| Tagged in: Print Sales , Marketing and Sales Integration , Marketing , kate dunn , Digital Innovations Group , dig | Mar 31, 2010 |
| Posted by: Kate_Dunn |
I talked to a business owner this morning who has decided to put all of his marketing budget into web advertising, SEO, banner ads and the like. In order to sell to big companies, he believes, that prospects will have to find him. He has lost faith in the ability of his sales force to find, cultivate and close new business.
Let’s take this apart. He is a digital printer who can produce individually relevant print communication and add personalized landing pages to each piece. He is not a marketing strategist. His firm just executes what his clients bring to him and they sprinkle a little value on top based on what they learned over the years doing this for others.
They are not selling ideas, they are selling the service of executing projects dreamed up by others. The hard part of figuring out who to target, what to say, what channels to use and what the results tell you is being done by the client.

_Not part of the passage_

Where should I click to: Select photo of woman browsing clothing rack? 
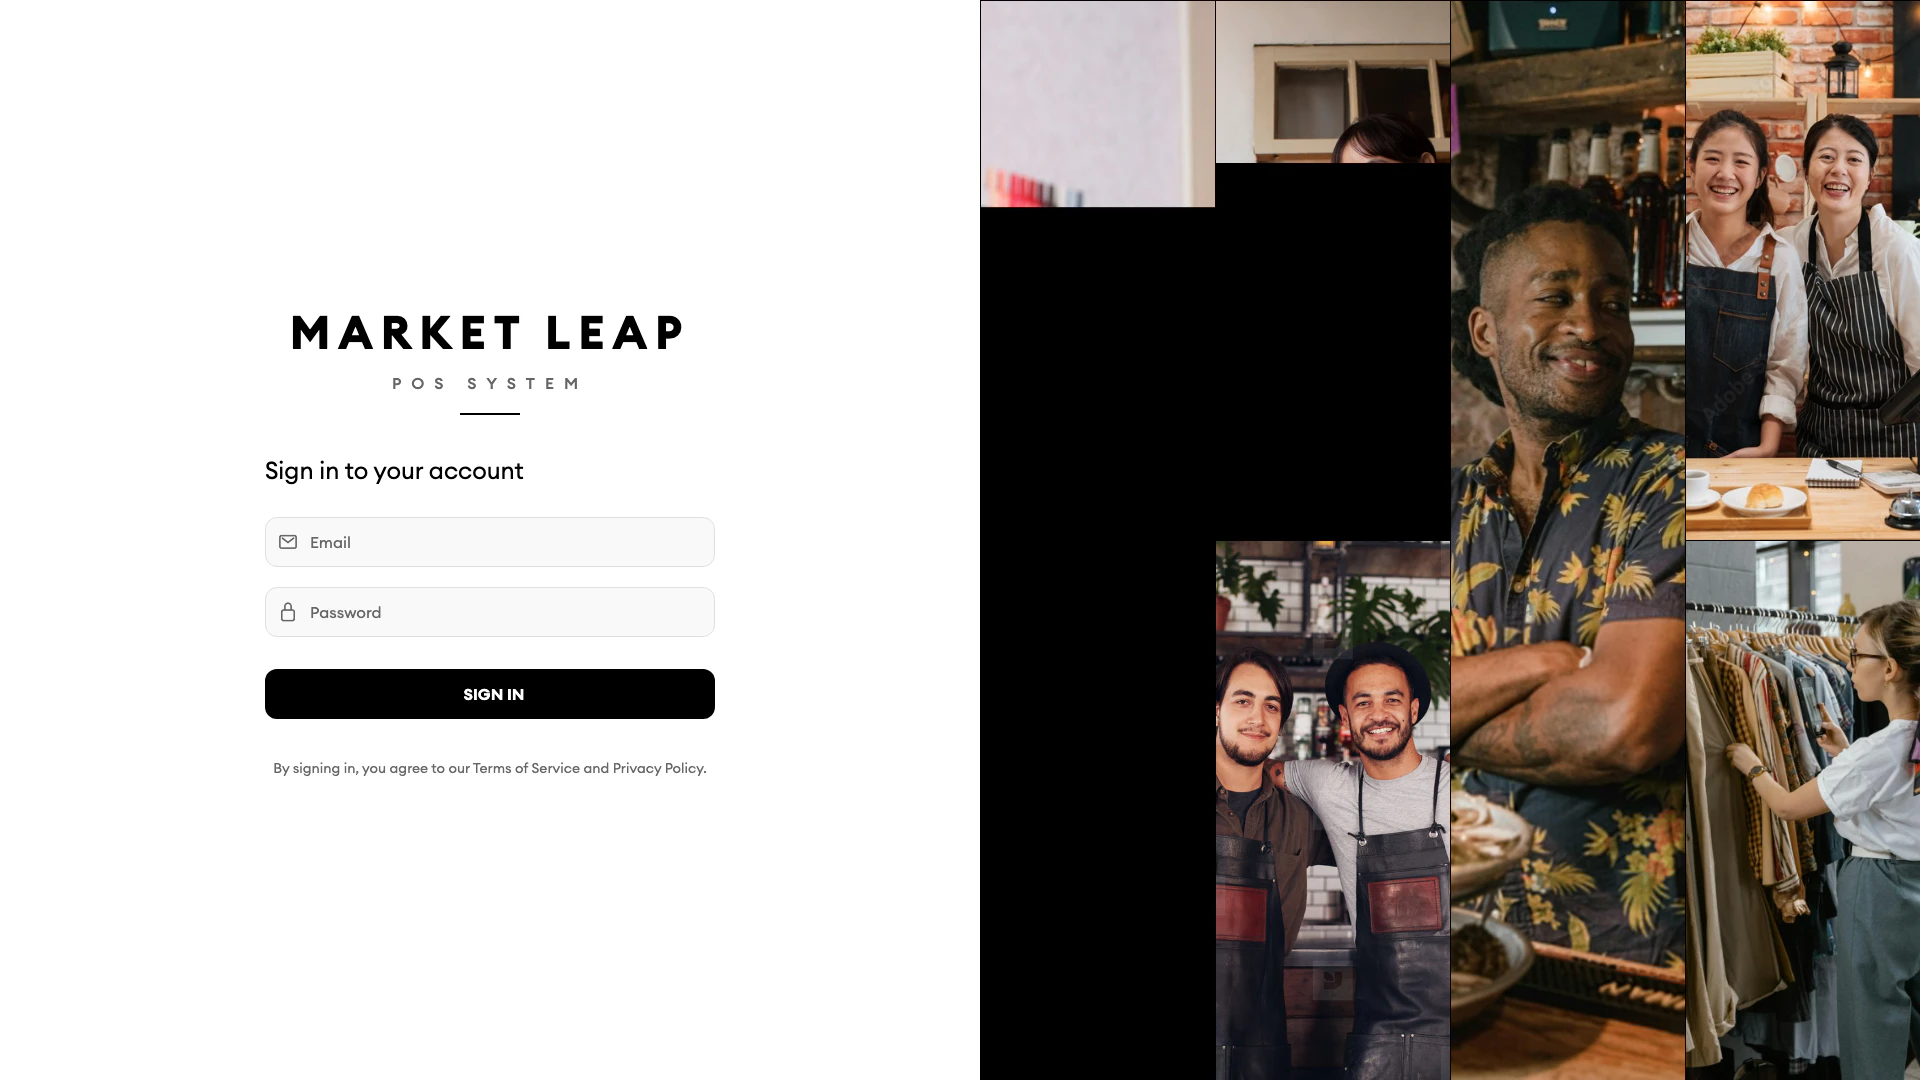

He can’t figure out why his business is about 50% of what it was before. Umm… So to fix his problem he is going to help prospects find him once they have figured out exactly what to do and are just looking for someone to output their project as economically as possible. Once they have noticed a problem, pondered multiple ways to fix it, evaluated their options and decided on something and go looking around on the Internet to find the best offer to do what they want done.
We didn’t talk long, but I suspect his problem lies elsewhere. I suspect that his sales reps are calling on the people who buy print, rather than the people who sell solutions. I suspect that his sales reps can’t build credibility with their customer base, and if they have fashioned themselves as trusted advisors, that advice is centered on how to execute a printed project rather than developing creative ways to solve their clients’ marketing challenges. I suspect that they don’t have a lead generation program that uncovers businesses with problems who don’t, as yet, know how to fix them. I suspect that their sales team doesn’t know what to say to gain access to the decision makers within those companies who bear the pain of these marketing challenges. I suspect that those sales reps do a lot of pitching and not a lot of business case building. I suspect that they look like a printer, and print is a commodity, even if it does sometimes have some sprinkles on top.